- Directed by: Marc Allégret Robert Florey
- Written by: Sacha Guitry
- Based on: Black and White by Sacha Guitry
- Produced by: Maurice Tourneur
- Starring: Raimu; André Alerme; Louis Baron fils;
- Cinematography: Theodor Sparkuhl
- Edited by: Jean Mamy Denise Batcheff
- Music by: Philippe Parès Georges Van Parys
- Production company: Les Établissements Braunberger-Richebé
- Distributed by: Cinélux
- Release date: 21 May 1931;
- Running time: 106 minutes
- Country: France
- Language: French

= Black and White (1931 film) =

1931 film

Black and White (French: Le blanc et le noir) is a 1931 French comedy film directed by Marc Allégret and Robert Florey and starring Raimu, André Alerme and Louis Baron fils. Described as a "feeble racist comedy" it was the feature screen debut to the comedian Fernandel. It is an adaptation of the 1922 play of the same title by Sacha Guitry, who wrote the screenplay.
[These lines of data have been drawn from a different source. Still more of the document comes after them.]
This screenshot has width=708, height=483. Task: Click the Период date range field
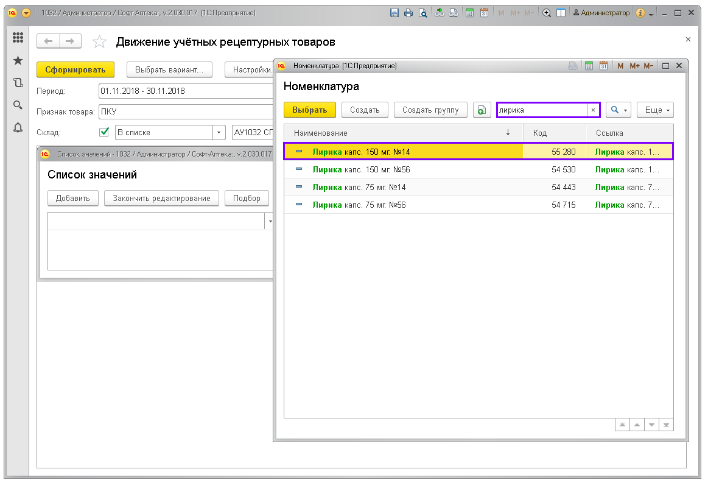[x=183, y=91]
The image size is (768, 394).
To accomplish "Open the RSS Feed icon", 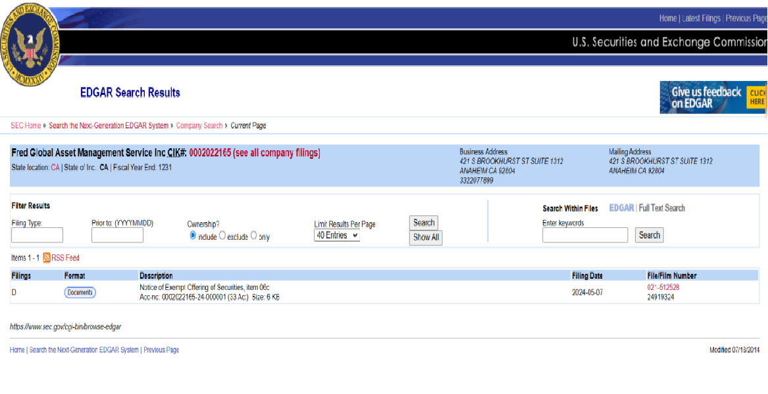I will click(47, 258).
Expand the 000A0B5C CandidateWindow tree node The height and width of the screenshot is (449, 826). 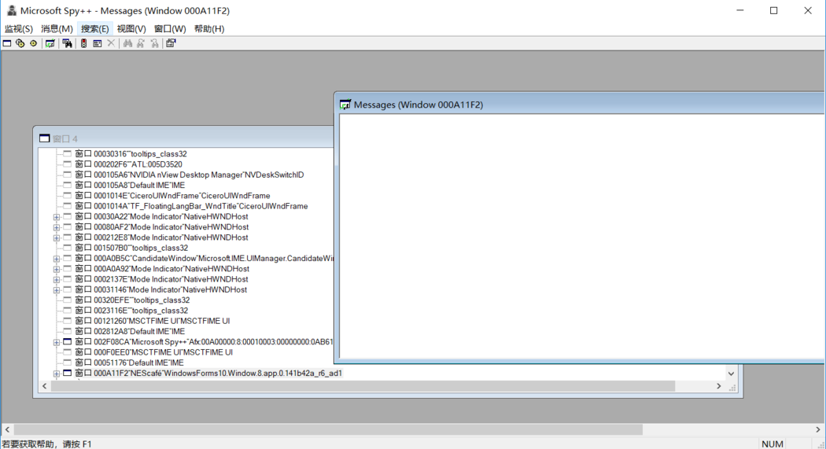[57, 259]
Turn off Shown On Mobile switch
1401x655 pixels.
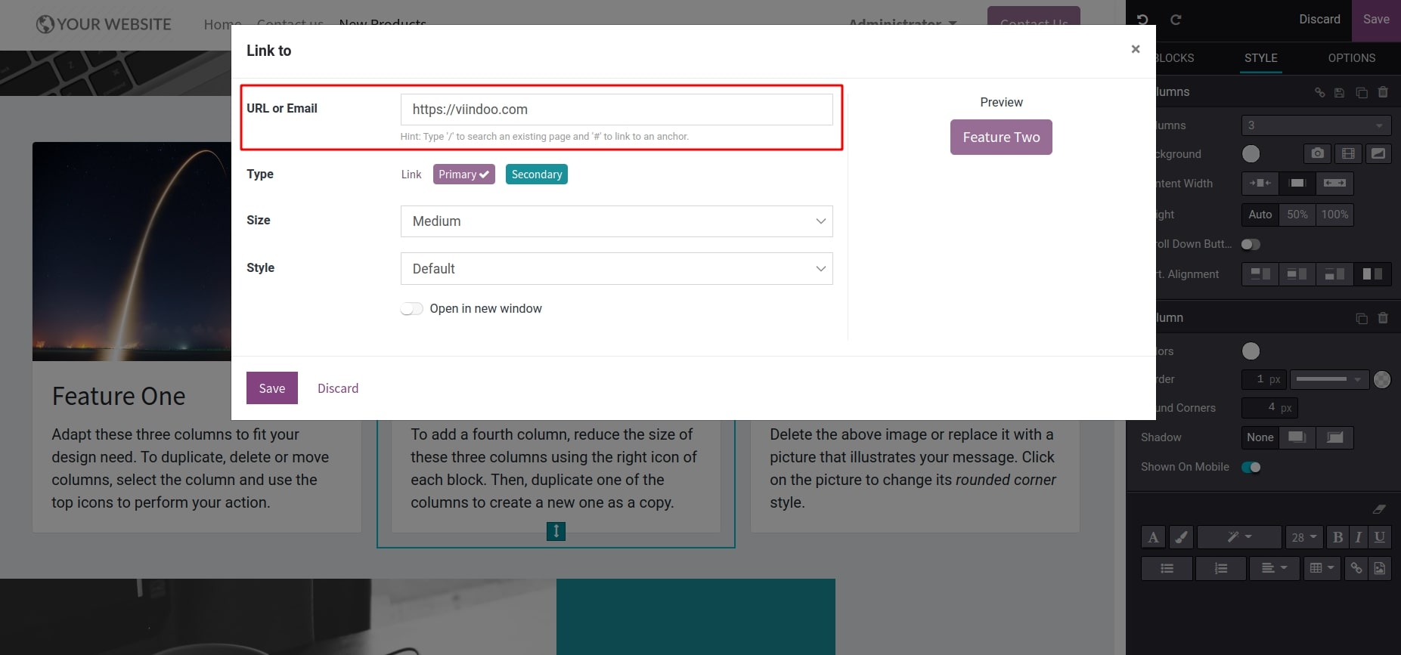1251,467
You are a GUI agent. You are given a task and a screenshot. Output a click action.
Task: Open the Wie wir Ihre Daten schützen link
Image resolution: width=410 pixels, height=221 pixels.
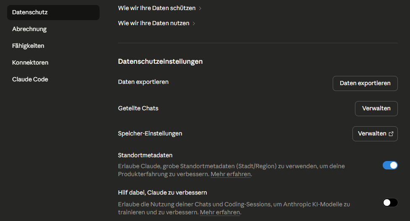coord(157,8)
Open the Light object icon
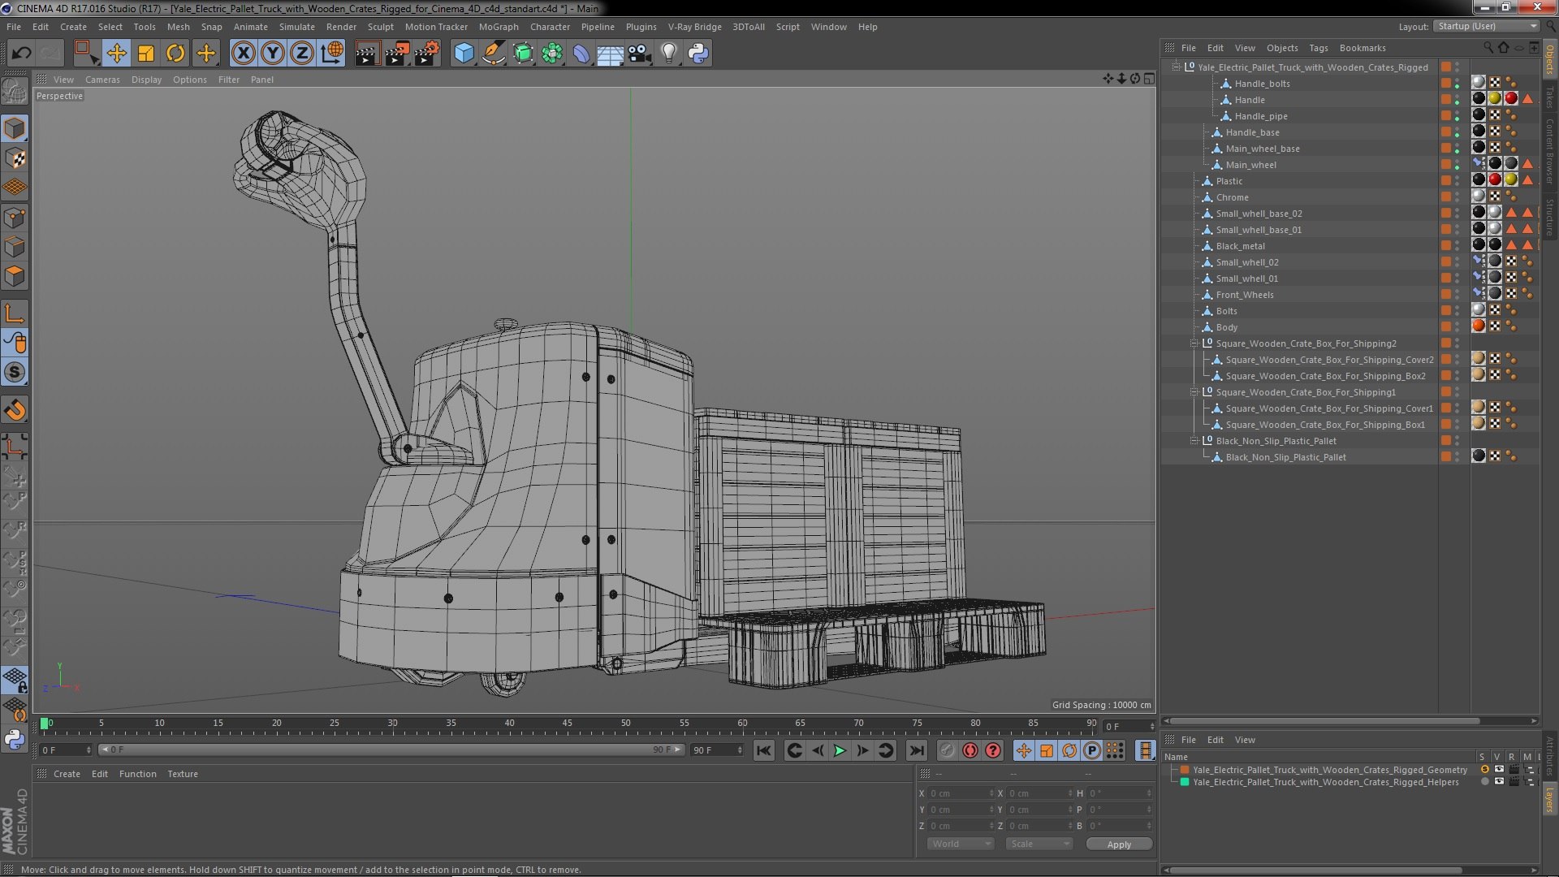This screenshot has height=877, width=1559. click(668, 54)
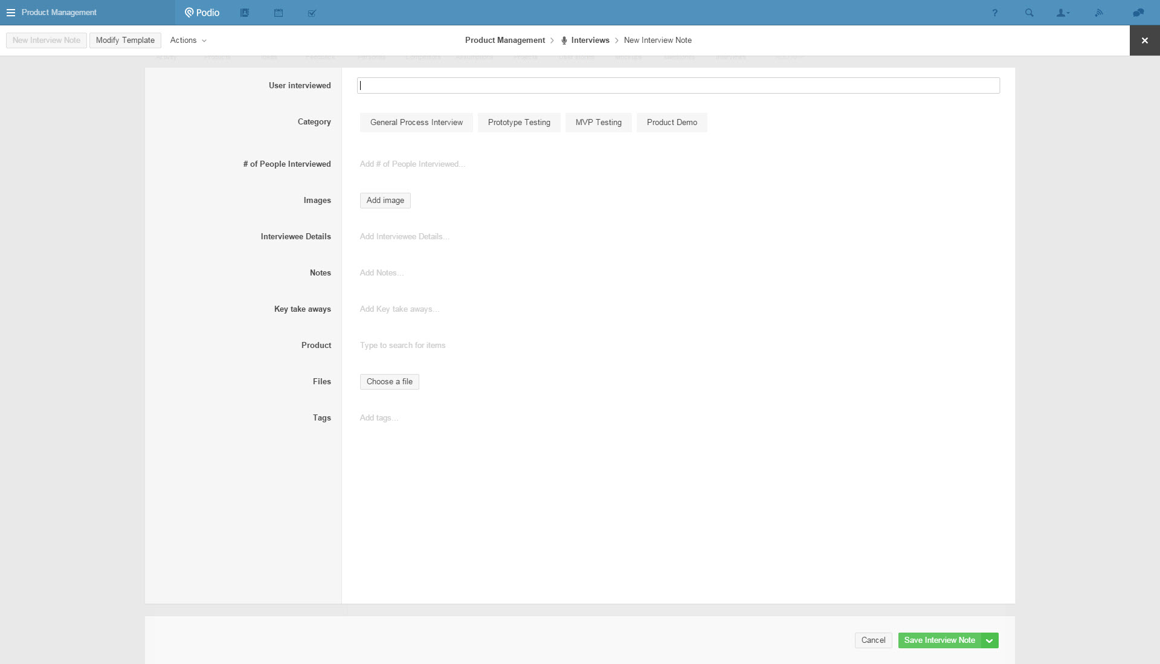Open the tasks checkmark icon
This screenshot has height=664, width=1160.
click(312, 13)
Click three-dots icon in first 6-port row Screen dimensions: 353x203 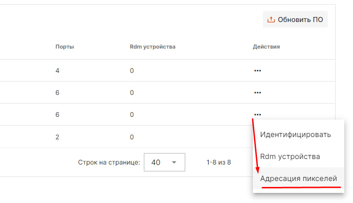click(x=257, y=93)
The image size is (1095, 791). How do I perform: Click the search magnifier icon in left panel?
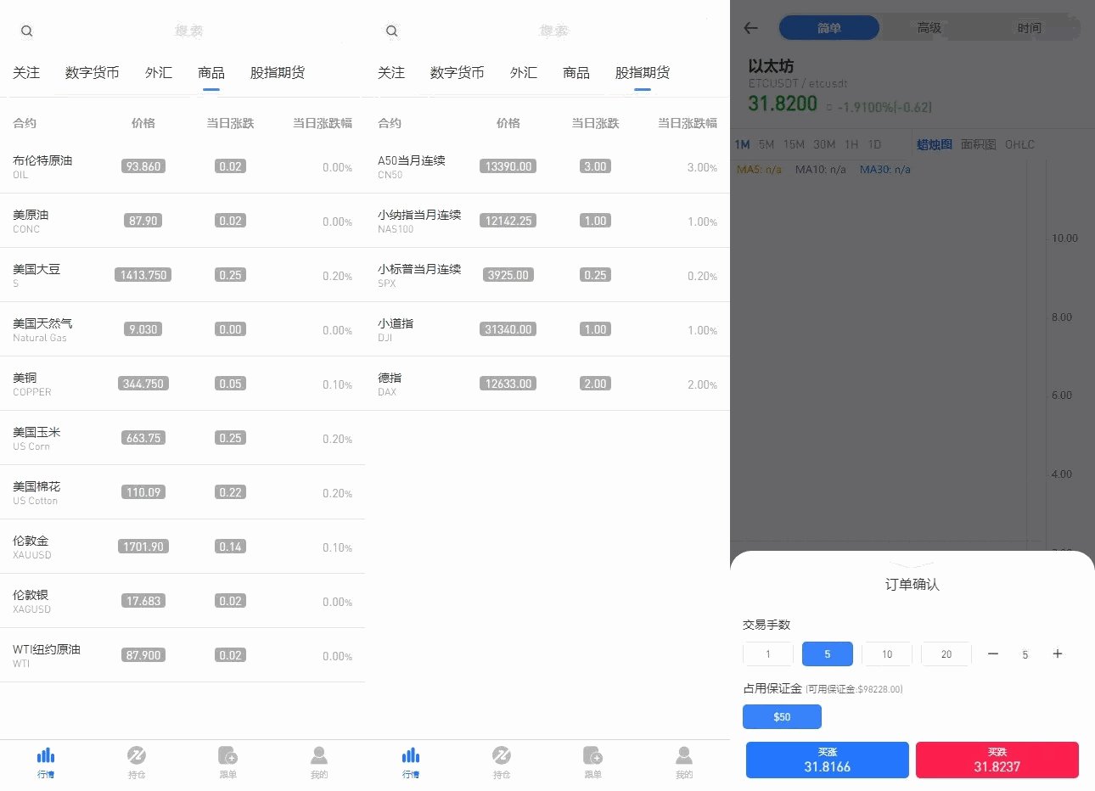coord(26,31)
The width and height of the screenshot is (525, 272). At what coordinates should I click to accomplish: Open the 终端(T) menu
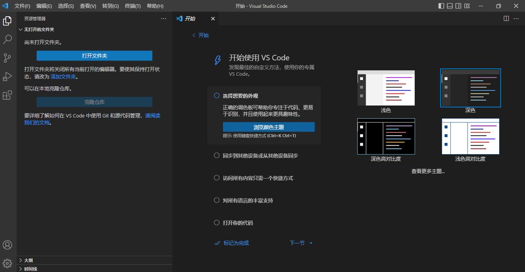[x=133, y=6]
It was shot at the Billancourt Studios in Paris. Marc Allégret also worked as art director, designing the film's sets.

==Cast==
- Raimu as Marcel Desnoyers
- André Alerme as George Samoy
- Louis Baron fils as H. Massicourt - Le père de Marguerite'
- Charles Lamy as Le docteur Leclerc
- Louis Kerly as Arthur
- Fernandel as Le groom vierge
- Paul Pauley as M. Timiriou - le chef de bureau
- Suzanne Dantès as Marguerite Desnoyers
- Irène Wells as Peggy Samoy
- Charlotte Clasis as Mme Massicaut
- Pauline Carton as Marie - la bonne
- Monette Dinay as Joséphine
- Les Jackson Girls as Elles-mêmes - dans leur numéro

== Bibliography ==
- Crisp, Colin. French Cinema—A Critical Filmography: Volume 1, 1929–1939. Indiana University Press, 2015.